Excitable pundits of many persuasions say AI “agents” own the future – referring to code that can make decisions and take actions autonomously.
Take a look at LinkedIn or any other social media platform and clickbait of this stripe proliferates – purporting to show the creation of entirely autonomous hedge funds built on multiple AI agents, or other reveries.
In a thought-provoking new paper, Microsoft Research’s Ryan White and Professor Chirag Shah of the University of Washington sketch out the limitations of both past and present approaches to agentic workflows – and propose an improved collaboration of “Agents, Sims, and Assistants.”
AI Agents: The limitations
Among the limitations of AI agents are that they are typically “designed for specific tasks and fail to generalize across different domains”, the two wrote: “Ensuring seamless interaction among agents [also] remains a significant challenge, often leading to inefficiencies and conflicts.”
Among the potential architectural adjustments they propose are the implementation of “caching solutions that store and execute agent workflows and reduce the need for calls to foundation models…”

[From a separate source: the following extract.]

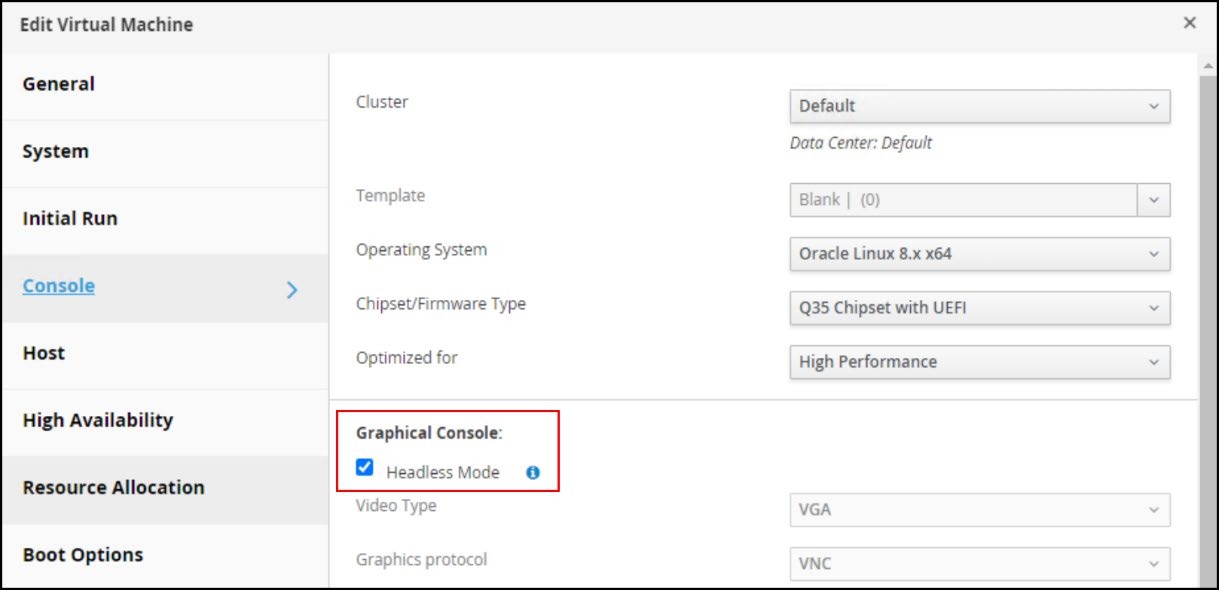Switch to the General settings tab
The width and height of the screenshot is (1219, 590).
coord(57,84)
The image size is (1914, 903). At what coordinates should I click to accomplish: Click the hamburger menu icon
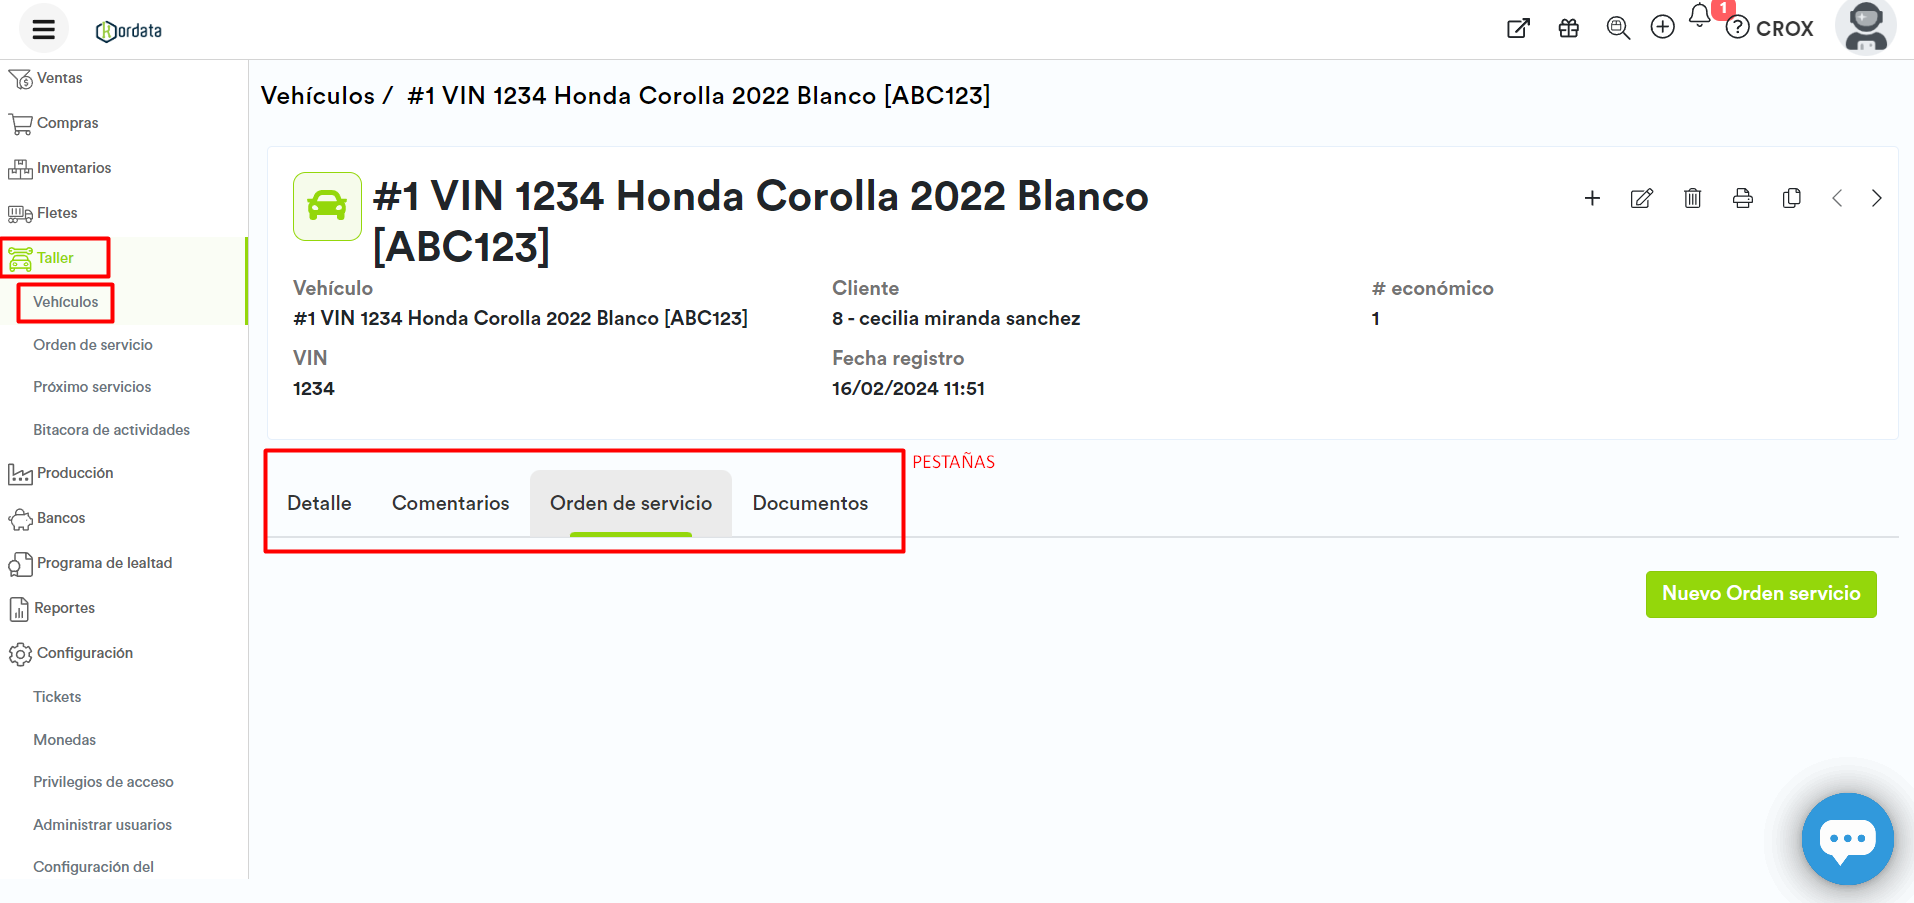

The two also propose the use of “hierarchical architectures that integrate small language models and large language models” for scalability and efficiency, saying that by “decomposing tasks into sub-tasks and assigning them to specialized agents, we can manage complexity more effectively.”
Yet even with such improvements (the two outline more in their paper here) AI agents alone will not be capable of executing the level of complex autonomous task whilst being trusted by end-users, they warn.
The two propose a three-layered approach instead.
1) Agents as “narrow and purpose-driven modules” that “can be autonomous, but with an ability to interface with other agents.”
2) “Sims” as simulations of a user, that capture a “combination of user profile, preferences, and behaviors” with customisable privacy settings.
3) “Assistants” or programmes that directly interact with the user and which can call Sims and Agents as needed to deliver tasks and sub-tasks.
Elephants all the way down?
If this sounds like elephants all the way down (the two share little detail of what differentiates a “Sim” from an Agent), the authors emphasise that as it stands, the industry seriously needs to “address personalization, privacy, user agency, value generation, and trustworthiness of agents.”
“We believe similar to an app store, there could be an agent store with vetted agents available for a user or their Assistants to interact with and accomplish various tasks” they conclude – saying that Agents will also need to be augmented by “reinforcement learning and transfer learning.”
LLMs “struggle to adapt”
Their article comes as research proliferates proposing quasi-autonomous trading houses powered by AI agents or agents delivering urban planning.
A team of researchers from IBM and the University of Montreal warned in an important December 27 paper, however, that LLMs “still struggle to effectively adapt to other agents even when they are directly told both what the other agent will do is and the reward structure of the game…”
They gave the example of the "incredibly simple scenario of an LLM agent playing the classic game Rock, Paper, Scissors against an agent that always plays the action "Rock"for 100 consecutive rounds. The optimal course of action is for the LLM to respond with the counter to this action "Paper" as much as possible...
"... What we found is that a vanilla application of some common open source LLMs resulted in a policy that chose each action "Rock", "Paper", and "Scissor" roughly evenly. This is interesting because this is actually the famous Nash equilibrium solution for this game. However, this is the solution for optimizing your worst case return across any possible opponent. To act in this way against this particular opponent that always plays "Rock" for 100 consecutive rounds actually demonstrates a profound lack of theory of mind..."
“While we find that advanced prompting strategies can lead to significant improvements in the adaptability of models, open source LLMs still are unable to consistently match the performance of simple tabular models.”